# Ultra Towers vs Bookshelf in 7.2.4 setup



## jordan56 (Jan 19, 2020)

I need help deciding between 3 setups one if the premium or ultimate getting the Ultra Towers as mains and Ultra Bookshelfs I have go to rear surround, the budget option prime bookshelfs as rear surrounds UBs stay as mains or the middleground just getting a 2nd pair of Ultra bookshelfs for rear surround keeping the main 7 channels all ultra. Eventually plan to add either a 2nd Pb-2000 but the pro model or dual pros with current as a third sub. I will put pics of current setup below, first time poster hello all.


----------



## BP1Fanatic (Mar 28, 2011)

Fix your wiring guy! I vote all the same speaker route.


----------



## John 2031 (Mar 2, 2015)

I have 6 Ultra BSs, FL,FR, SSs, RSs, with the Ultra center in my tiny HT area... you can guess how I'd vote. I have 2 Prime Elevations for the front height speakers that I need to install to replace some old Polks.


----------



## jordan56 (Jan 19, 2020)

John 2031 said:


> I have 6 Ultra BSs, FL,FR, SSs, RSs, with the Ultra center in my tiny HT area... you can guess how I'd vote. I have 2 Prime Elevations for the front height speakers that I need to install to replace some old Polks.


I went with the Ultra Bookshelfs Ill post some pics tomorrow. I love them would have got them as side surround to but after having a klipsch bookshelf and tower there I was actually relived for something less quiet lol. But no the system just sings now! Also ended up ordering an SB-4000 I felt some midbass was missing from not getting the towers so wanted to try sealed, plus I thought it would look better and I love it! Cant wait to get a 2nd one or a 16Ultra if in outlet for duals!.Thanks again guys Ill post some new pics sson.


----------



## jordan56 (Jan 19, 2020)

Oh and I actually will be spending probably next weekend on the wiring anyone have any reccomendations for the ceiling wire? I do have those wire runners for the floor.


----------



## BP1Fanatic (Mar 28, 2011)

I got these stick on wire runners from Home Depot. I should have bought a bigger diameter for 12 gauge wire. It's a tight fit with 1/2" piping.


----------



## BP1Fanatic (Mar 28, 2011)

I cleaned up the floor wiring.


----------

• Provided records
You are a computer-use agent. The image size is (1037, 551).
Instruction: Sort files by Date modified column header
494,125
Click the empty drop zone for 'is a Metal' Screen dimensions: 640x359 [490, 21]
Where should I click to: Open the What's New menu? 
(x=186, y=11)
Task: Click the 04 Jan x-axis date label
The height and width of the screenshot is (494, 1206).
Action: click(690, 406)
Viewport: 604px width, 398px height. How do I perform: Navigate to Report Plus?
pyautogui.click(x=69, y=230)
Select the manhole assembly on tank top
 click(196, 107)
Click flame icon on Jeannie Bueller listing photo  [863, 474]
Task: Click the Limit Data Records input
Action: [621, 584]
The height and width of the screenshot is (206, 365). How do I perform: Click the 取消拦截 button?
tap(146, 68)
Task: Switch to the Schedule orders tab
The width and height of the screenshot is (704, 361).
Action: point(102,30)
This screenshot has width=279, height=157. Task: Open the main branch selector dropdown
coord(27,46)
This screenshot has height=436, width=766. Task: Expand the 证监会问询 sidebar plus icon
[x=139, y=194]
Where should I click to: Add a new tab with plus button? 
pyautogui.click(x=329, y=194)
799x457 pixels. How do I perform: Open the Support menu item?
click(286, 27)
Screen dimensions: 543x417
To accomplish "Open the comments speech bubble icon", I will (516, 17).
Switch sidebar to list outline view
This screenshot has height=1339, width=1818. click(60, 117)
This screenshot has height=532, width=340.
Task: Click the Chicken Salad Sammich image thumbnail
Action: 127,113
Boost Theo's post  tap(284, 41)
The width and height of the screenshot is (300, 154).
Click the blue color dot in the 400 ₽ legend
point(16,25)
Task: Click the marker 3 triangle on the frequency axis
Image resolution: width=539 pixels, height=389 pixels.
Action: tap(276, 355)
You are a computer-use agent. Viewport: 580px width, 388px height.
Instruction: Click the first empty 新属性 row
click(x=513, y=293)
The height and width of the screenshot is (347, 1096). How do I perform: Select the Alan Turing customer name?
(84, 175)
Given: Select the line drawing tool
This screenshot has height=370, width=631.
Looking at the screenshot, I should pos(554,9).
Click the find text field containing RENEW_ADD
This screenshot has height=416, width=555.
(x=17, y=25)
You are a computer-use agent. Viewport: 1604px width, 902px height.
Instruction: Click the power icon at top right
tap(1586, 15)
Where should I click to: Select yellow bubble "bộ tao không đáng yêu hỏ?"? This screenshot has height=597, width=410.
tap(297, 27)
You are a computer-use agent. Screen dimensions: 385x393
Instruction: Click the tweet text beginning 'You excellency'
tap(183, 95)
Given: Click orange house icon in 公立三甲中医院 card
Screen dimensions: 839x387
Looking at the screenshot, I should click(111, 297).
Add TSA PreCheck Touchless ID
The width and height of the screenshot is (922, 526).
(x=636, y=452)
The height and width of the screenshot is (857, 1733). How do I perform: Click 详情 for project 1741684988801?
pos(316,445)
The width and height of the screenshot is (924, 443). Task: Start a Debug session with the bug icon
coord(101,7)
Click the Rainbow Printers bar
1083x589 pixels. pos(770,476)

• Problem requirements
Can you reproduce the speaker setup thread word for word from "I need help" to "same speaker route."?

• Complete answer
I need help deciding between 3 setups one if the premium or ultimate getting the Ultra Towers as mains and Ultra Bookshelfs I have go to rear surround, the budget option prime bookshelfs as rear surrounds UBs stay as mains or the middleground just getting a 2nd pair of Ultra bookshelfs for rear surround keeping the main 7 channels all ultra. Eventually plan to add either a 2nd Pb-2000 but the pro model or dual pros with current as a third sub. I will put pics of current setup below, first time poster hello all.


----------



## BP1Fanatic (Mar 28, 2011)

Fix your wiring guy! I vote all the same speaker route.